PLoS Comput Biol. 2007 May;3(5):e91. doi: 10.1371/journal.pcbi.0030091.
Coding of multiple proteins by overlapping reading frames is not a feature one would associate with eukaryotic genes. Indeed, codependency between codons of overlapping protein-coding regions imposes a unique set of evolutionary constraints, making it a costly arrangement. Yet in cases of tightly coexpressed interacting proteins, dual coding may be advantageous. Here we show that although dual coding is nearly impossible by chance, a number of human transcripts contain overlapping coding regions. Using newly developed statistical techniques, we identified 40 candidate genes with evolutionarily conserved overlapping coding regions.
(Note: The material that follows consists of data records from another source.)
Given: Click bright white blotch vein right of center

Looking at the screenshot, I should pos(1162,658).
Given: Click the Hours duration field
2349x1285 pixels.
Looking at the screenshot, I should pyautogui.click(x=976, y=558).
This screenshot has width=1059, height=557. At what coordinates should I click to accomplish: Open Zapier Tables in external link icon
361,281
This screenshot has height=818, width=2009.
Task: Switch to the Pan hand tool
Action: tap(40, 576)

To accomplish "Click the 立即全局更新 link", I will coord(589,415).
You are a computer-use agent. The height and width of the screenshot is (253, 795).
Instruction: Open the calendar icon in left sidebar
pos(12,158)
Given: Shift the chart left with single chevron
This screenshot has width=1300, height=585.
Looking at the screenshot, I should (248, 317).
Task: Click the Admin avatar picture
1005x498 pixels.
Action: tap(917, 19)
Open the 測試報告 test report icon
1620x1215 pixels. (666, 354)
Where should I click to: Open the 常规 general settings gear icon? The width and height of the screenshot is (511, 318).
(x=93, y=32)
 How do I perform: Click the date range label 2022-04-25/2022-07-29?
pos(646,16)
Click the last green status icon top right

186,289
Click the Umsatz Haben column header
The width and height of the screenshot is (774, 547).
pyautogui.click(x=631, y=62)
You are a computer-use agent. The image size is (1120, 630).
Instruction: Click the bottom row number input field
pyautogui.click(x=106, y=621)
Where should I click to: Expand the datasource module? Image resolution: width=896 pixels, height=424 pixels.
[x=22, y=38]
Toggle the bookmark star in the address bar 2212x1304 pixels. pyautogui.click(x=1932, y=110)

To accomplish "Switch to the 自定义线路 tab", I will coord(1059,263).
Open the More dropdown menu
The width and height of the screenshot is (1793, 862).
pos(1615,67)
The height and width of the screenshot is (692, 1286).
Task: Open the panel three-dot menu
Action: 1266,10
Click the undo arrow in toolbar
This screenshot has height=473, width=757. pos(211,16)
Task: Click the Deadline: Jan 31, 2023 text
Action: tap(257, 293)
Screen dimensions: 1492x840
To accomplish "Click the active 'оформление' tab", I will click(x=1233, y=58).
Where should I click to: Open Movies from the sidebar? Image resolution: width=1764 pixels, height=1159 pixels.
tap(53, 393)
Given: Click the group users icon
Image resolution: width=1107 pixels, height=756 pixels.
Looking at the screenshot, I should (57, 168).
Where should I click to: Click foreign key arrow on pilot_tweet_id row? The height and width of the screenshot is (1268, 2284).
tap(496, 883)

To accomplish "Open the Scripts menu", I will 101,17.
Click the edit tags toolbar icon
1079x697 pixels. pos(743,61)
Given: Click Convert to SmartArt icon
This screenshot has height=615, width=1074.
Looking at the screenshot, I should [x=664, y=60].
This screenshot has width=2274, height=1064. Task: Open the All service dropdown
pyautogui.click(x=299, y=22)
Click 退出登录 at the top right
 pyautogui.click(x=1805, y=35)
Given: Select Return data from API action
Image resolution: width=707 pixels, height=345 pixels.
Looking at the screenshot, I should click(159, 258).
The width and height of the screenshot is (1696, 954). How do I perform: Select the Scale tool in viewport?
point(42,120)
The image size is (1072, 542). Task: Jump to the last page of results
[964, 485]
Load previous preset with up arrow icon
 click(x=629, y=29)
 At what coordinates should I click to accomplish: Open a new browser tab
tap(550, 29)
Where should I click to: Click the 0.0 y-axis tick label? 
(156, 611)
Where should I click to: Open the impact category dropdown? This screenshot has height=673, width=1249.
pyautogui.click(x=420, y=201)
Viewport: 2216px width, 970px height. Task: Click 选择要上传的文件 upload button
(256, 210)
Because our approach is conservative, we expect mammals to possess more dual-coding genes. Our results emphasize that the skepticism surrounding eukaryotic dual coding is unwarranted: rather than being artifacts, overlapping reading frames are often hallmarks of fascinating biology.
多个蛋白质由重叠阅读框编码并非真核基因的一个特征。实际上,重叠蛋白质编码区域的密码子之间的密码子依赖关系施加了一组独特的进化限制,使其成为一种代价高昂的安排。然而,在紧密共表达的相互作用蛋白质的情况下,双重编码可能是有利的。在这里我们表明,虽然双重编码几乎不可能偶然出现,但许多人类转录本包含重叠编码区域。使用新开发的统计技术,我们鉴定出40个具有进化保守重叠编码区域的候选基因。由于我们的方法是保守的,我们预计哺乳动物拥有更多的双重编码基因。我们的结果强调,围绕真核生物双重编码的怀疑是没有根据的:重叠阅读框往往不是人为产物,而是迷人生物学的标志。